== Exercise details ==
Put these lines into a numbered list, dropping any blank lines. Leave the pictures out.

====== Data provided ======

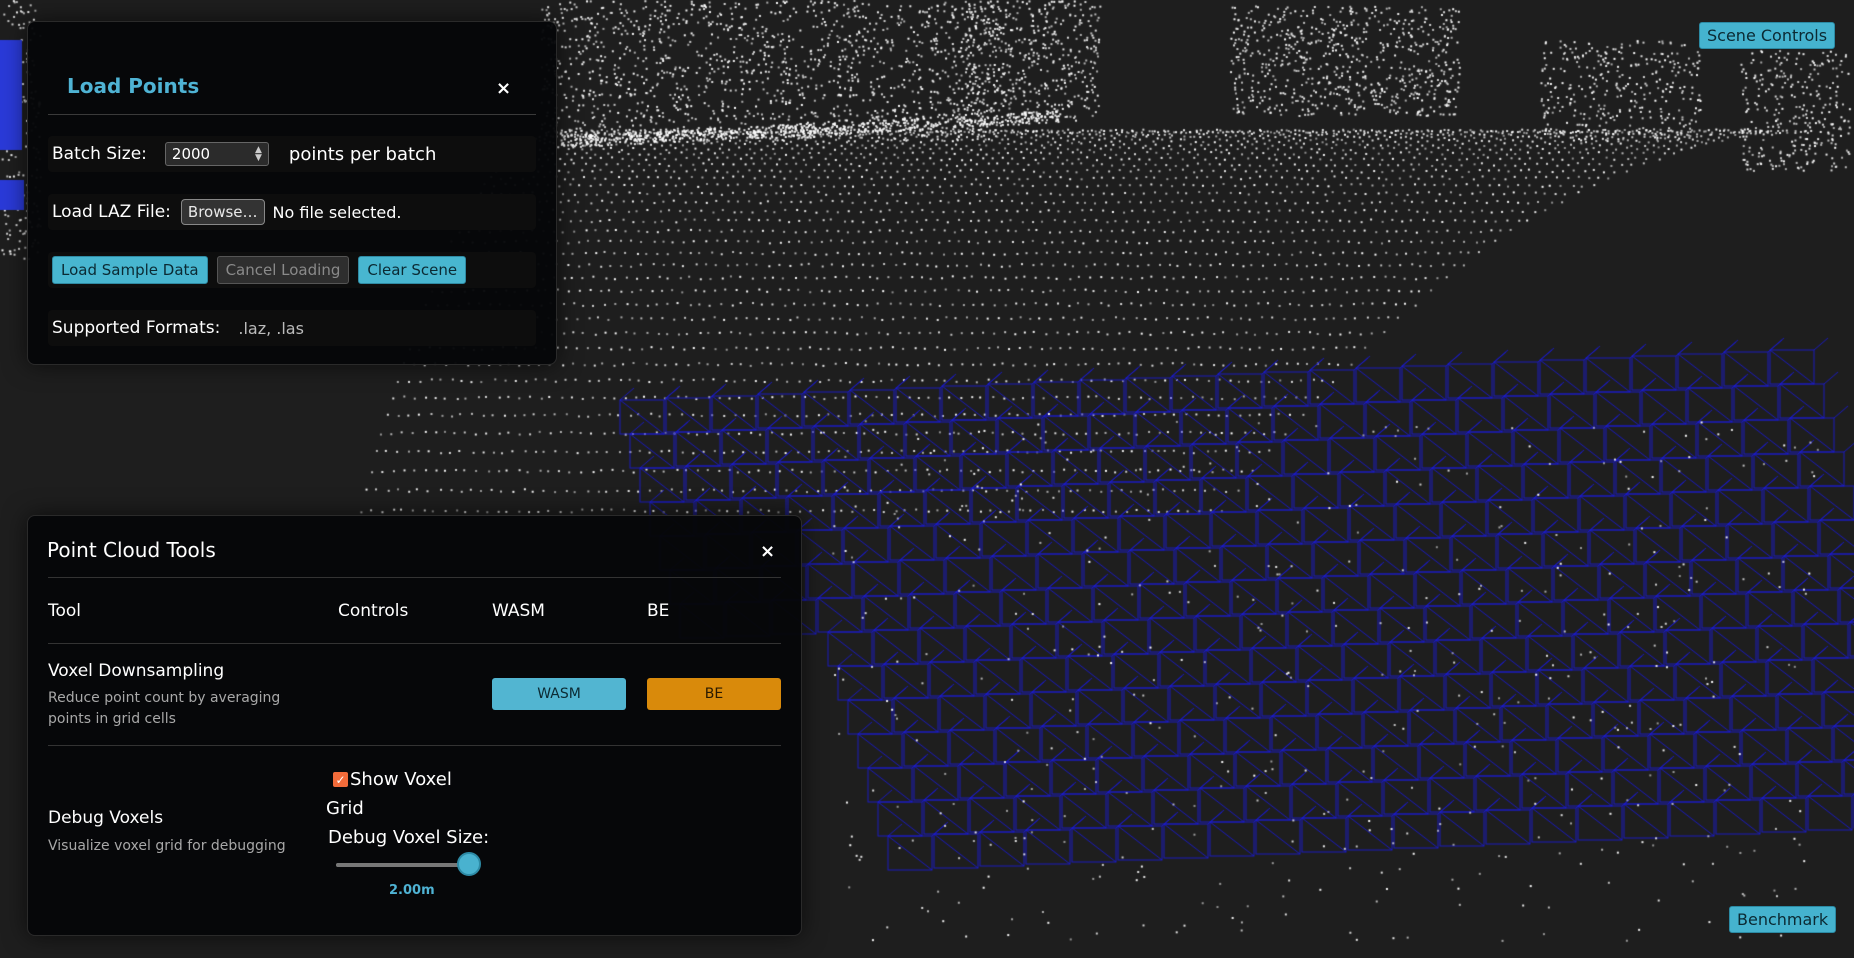  Describe the element at coordinates (658, 611) in the screenshot. I see `column-header-be: BE` at that location.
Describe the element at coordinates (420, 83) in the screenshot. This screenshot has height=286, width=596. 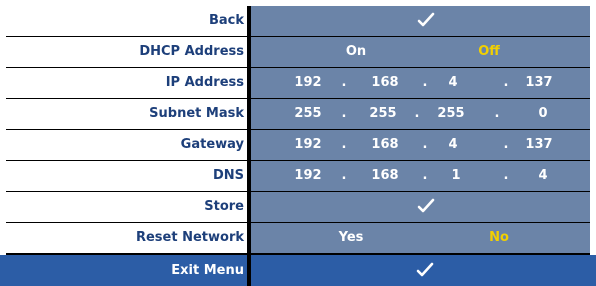
I see `ip-address-field: 192 . 168 . 4 . 137` at that location.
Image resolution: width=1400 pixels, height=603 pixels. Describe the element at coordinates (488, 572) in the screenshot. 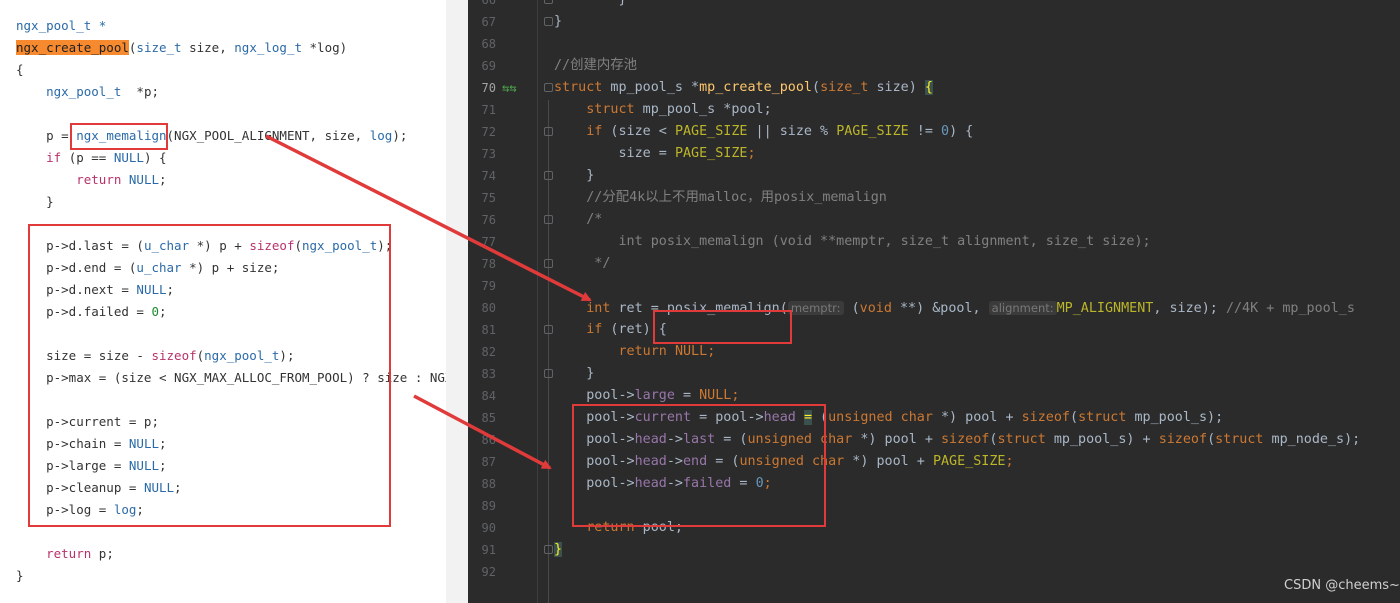

I see `line-number: 92` at that location.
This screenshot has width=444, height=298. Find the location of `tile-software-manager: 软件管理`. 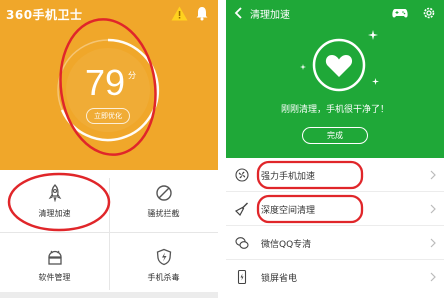

tile-software-manager: 软件管理 is located at coordinates (54, 264).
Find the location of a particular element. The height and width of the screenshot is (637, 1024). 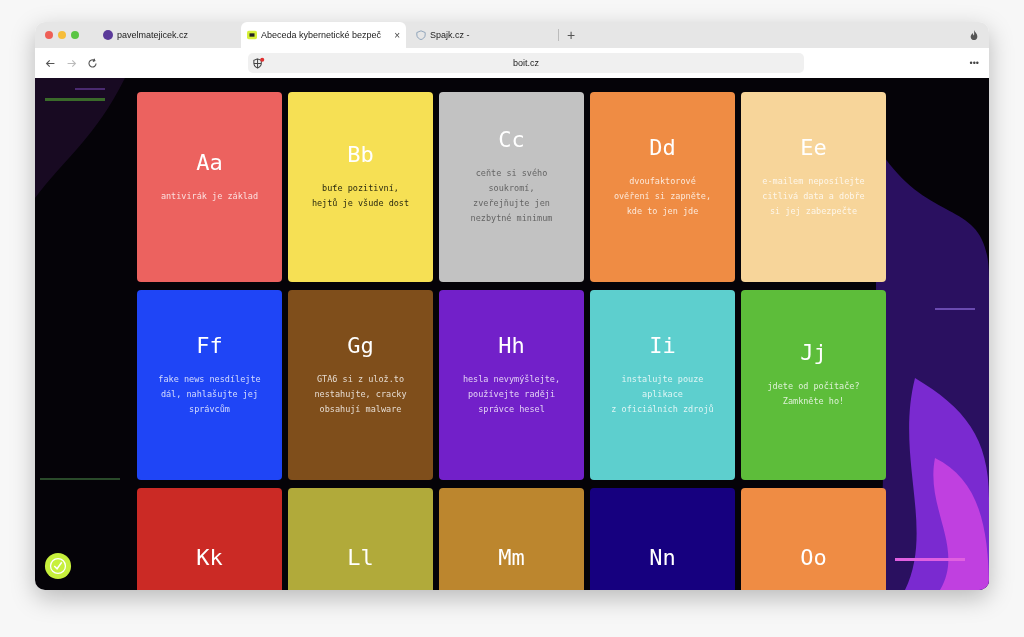

letter-card: Bb buťe pozitivní, hejtů je všude dost is located at coordinates (360, 187).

======

== Task result ==
1.   Describe the element at coordinates (658, 611) in the screenshot. I see `column-header-be: BE` at that location.
2. Describe the element at coordinates (420, 83) in the screenshot. This screenshot has height=286, width=596. 
3. I see `ip-address-field: 192 . 168 . 4 . 137` at that location.
4. Image resolution: width=1400 pixels, height=603 pixels. Describe the element at coordinates (488, 572) in the screenshot. 
5. I see `line-number: 92` at that location.
6. This screenshot has width=444, height=298. Find the location of `tile-software-manager: 软件管理`. 
7. tile-software-manager: 软件管理 is located at coordinates (54, 264).
8. Find the location of a particular element. The height and width of the screenshot is (637, 1024). 
9. letter-card: Bb buťe pozitivní, hejtů je všude dost is located at coordinates (360, 187).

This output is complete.